A BBC investigation alleged that North Korea’s dedicated cybercrime unit operates primarily from China, where it is believed to specialize in large-scale hacks (including the 2016 Lazarus Heist that stole US$81 million from Bangladesh Bank), ransomware attacks and cryptocurrency thefts. According to Reuters, as of 2019, North Korea had stolen an estimated US$2 billion from targets in 17 countries. Other thefts attributed to the group include US$540 million from the Ronin network in 2022, US$100 million from the crypto platform Atomic in 2023 and US$350 million from the Japanese exchange DMM Bitcoin in 2024.

Channelling stolen funds into North Korea presents a separate challenge. North Korea has historically turned to the gambling industry for solutions, laundering money through casinos in Macau and South East Asia. In Japan, the North Korea-funded Chongryon Association offers Korean-language schooling and support to ethnic Koreans (known as Zainichi) of North Korean origin, creating a loyal support base that can be pressed for payments – a valuable resource given that the Zainichi community dominate ownership of Japan’s 11 000 pachinko gambling arcades, representing an industry worth US$200 billion a year.

However, bricks-and-mortar casinos have limitations, especially when converting between crypto and fiat currencies, or scaling up from dealing in the millions to the billions. This problem is shared by illicit gambling and online scam operators looking to upgrade to sophisticated, high-volume, online alternatives. Large-scale online scam and illegal gambling operations normally involve complex transnational networks and multicurrency or cryptocurrency-to-fiat transactions, while avoiding raising red flags or triggering sanctions alerts. North Korea faces similar challenges as it grows its cybercrime capabilities.
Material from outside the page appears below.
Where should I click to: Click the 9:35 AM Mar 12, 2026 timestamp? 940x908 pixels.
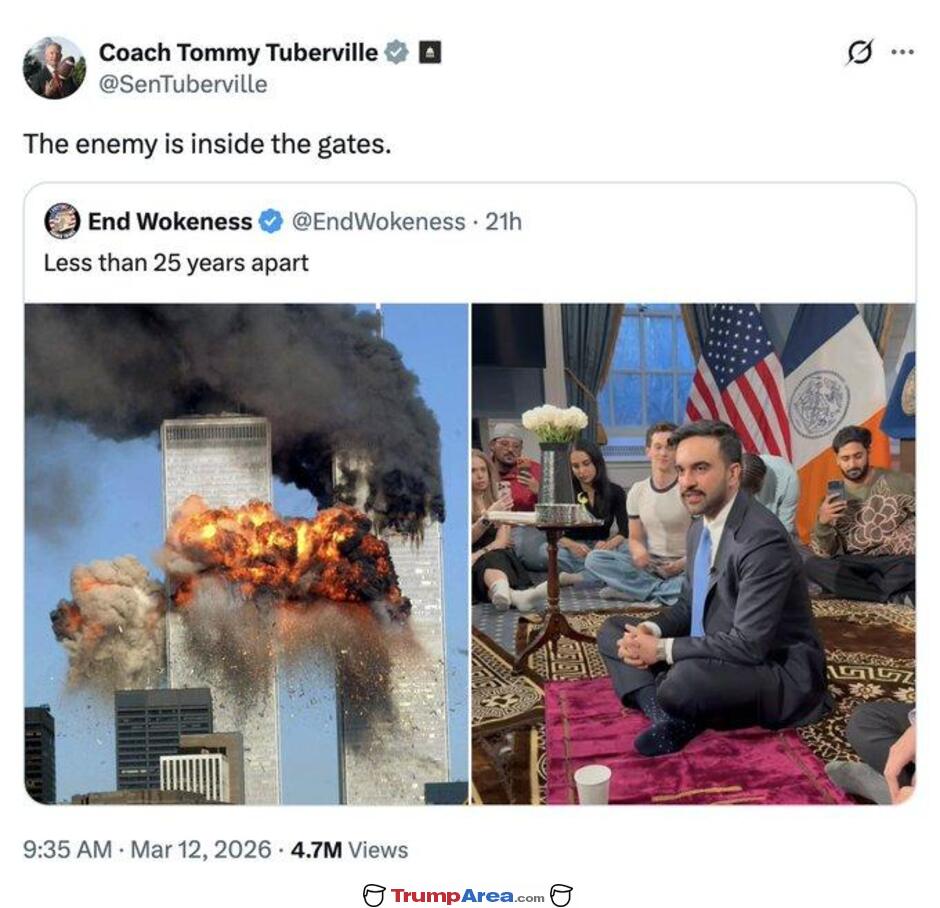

In response, a thriving fintech industry has developed in South East Asia, with Cambodia among the hubs. This includes the platform Huione Pay, whose subsidiary Huione Guarantee acts as an escrow service for crypto payments and whose users openly advertise their ability to launder money from online scams and illegal gambling operations through a complex web of Telegram channels. Extensive tracing of criminal funds transferred through the Huione Guarantee system and through Huione Pay itself has been conducted by Elliptic, a blockchain analytics organization that works with governments and financial institutions to identify and prevent the use of cryptocurrency for financial crime.

In 2024, DL News alleged that Huione Guarantee was used to move at least US$35 million of the funds stolen from DMM Bitcoin for North Korea, while Elliptic reported that the cryptocurrency exchange Tether froze one of Huione Pay’s accounts, apparently to prevent it receiving money from Bureau 39’s Lazarus Group. In March 2025, Radio Free Asia reported that Huione Pay had been stripped of its banking licence by the National Bank of Cambodia; but Huione then claimed in a Telegram post  that its payment operations do not require one. It also said media reports linking it to illicit activities were false and baseless.

According to Elliptic, North Korean hackers have also exploited decentralized crypto exchanges such as eXch, which says on its site that it performs no identity checks, deletes transaction data automatically, cannot prohibit users from any jurisdiction and warns against using platforms that cooperate with law enforcement. Hackers have also used privacy wallets, considered ‘top threats’ by Europol due to their use by organized crime groups to conceal transaction trails.

These platforms shift financial flows to Pyongyang further out of reach of bodies that can implement sanctions. More broadly, they facilitate avenues for corrupt governments to collude with criminal organizations. Nevertheless, convergence between these groups could become a galvanizing factor for the cooperation needed to disrupt illicit flows across borders. Transnational crime and money laundering thrive when governments and financial bodies see no reason to work together. By indiscriminately serving the enemies of so many states, these operators may well unite global actors whose interests they collectively harm.